NCAA touts highest-ever graduation rate

The NCAA, which governs collegiate athletics on a national scale, announced today that 86 percent of student-athletes who entered college in the fall of 2008 had graduated, a number that represents the highest “graduation rate” ever reported by the NCAA.


(source: NCAA)

The association credited higher academic standards for the increase, but we note that the NCAA uses a generous formula when computing graduation rates, at least compared to that used for computing the federal graduation rate.

Still, athletes graduated at a higher rate than the general student body—67 percent of Division I athletes, compared to 65 percent of the general student body—and athletes at Football Bowl Subdivision colleges graduated at an even higher rate, 75 percent.

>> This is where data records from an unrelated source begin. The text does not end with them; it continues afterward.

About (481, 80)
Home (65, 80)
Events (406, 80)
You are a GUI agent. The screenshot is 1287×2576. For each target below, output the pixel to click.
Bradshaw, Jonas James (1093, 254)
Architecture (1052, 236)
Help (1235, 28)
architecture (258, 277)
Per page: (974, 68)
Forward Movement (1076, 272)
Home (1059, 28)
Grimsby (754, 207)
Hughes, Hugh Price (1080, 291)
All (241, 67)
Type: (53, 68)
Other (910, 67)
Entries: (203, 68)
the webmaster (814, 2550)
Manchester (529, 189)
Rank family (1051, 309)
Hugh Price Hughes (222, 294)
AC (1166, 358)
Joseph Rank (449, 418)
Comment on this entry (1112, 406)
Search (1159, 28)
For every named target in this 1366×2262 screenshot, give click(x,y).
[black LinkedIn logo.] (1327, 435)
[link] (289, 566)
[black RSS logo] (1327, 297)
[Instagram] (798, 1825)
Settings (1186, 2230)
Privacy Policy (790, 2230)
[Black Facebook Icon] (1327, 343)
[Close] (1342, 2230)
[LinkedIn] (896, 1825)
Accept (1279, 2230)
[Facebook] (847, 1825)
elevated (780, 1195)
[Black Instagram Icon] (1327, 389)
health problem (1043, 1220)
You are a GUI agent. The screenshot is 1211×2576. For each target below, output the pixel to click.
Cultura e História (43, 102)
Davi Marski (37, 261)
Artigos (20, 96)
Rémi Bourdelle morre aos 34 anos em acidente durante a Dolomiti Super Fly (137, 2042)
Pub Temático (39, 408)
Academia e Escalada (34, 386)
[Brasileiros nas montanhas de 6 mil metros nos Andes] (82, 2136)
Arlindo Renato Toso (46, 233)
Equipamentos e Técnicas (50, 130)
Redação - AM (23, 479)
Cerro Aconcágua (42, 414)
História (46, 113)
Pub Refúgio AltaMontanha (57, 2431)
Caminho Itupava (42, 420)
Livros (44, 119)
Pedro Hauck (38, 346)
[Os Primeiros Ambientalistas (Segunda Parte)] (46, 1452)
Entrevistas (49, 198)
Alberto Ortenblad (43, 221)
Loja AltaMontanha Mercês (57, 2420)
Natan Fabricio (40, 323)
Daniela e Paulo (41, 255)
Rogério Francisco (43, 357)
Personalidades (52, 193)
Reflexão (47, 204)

That number is unchanged from the number reported for the class that entered in 2007.

“Student-athletes continue to make important gains in the classroom, and the NCAA and its member schools are thrilled with their success,” said NCAA President Mark Emmert in a press release. “We also are proud of the role academic reforms have played in helping students earn their degrees. We will continue to support rules and policies that encourage students to progress toward graduation.”

Academic reforms at the NCAA

During the past 12 years, the graduation rate for African-American males, as computed by the NCAA, rose 18 points to 69 percent, while the rate for African-American females increased 12 points to 83 percent.

Since 1995, academic standards for Division I college athletes improved multiple times, with increases in initial eligibility standards, progress-toward-degree standards, and the creation of the Academic Progress Rate, a more real-time mechanism to track a student-athlete’s academic success than graduation rates.

“The APR, the standards we’ve set for all of the different Division I members, are working. We are moving in the right direction,” said Roderick J McDavis, president of Ohio University and chair of the Division I Committee on Academics. “Ultimately, the real significance of this is that more student-athletes are graduating from college, and that’s good news.”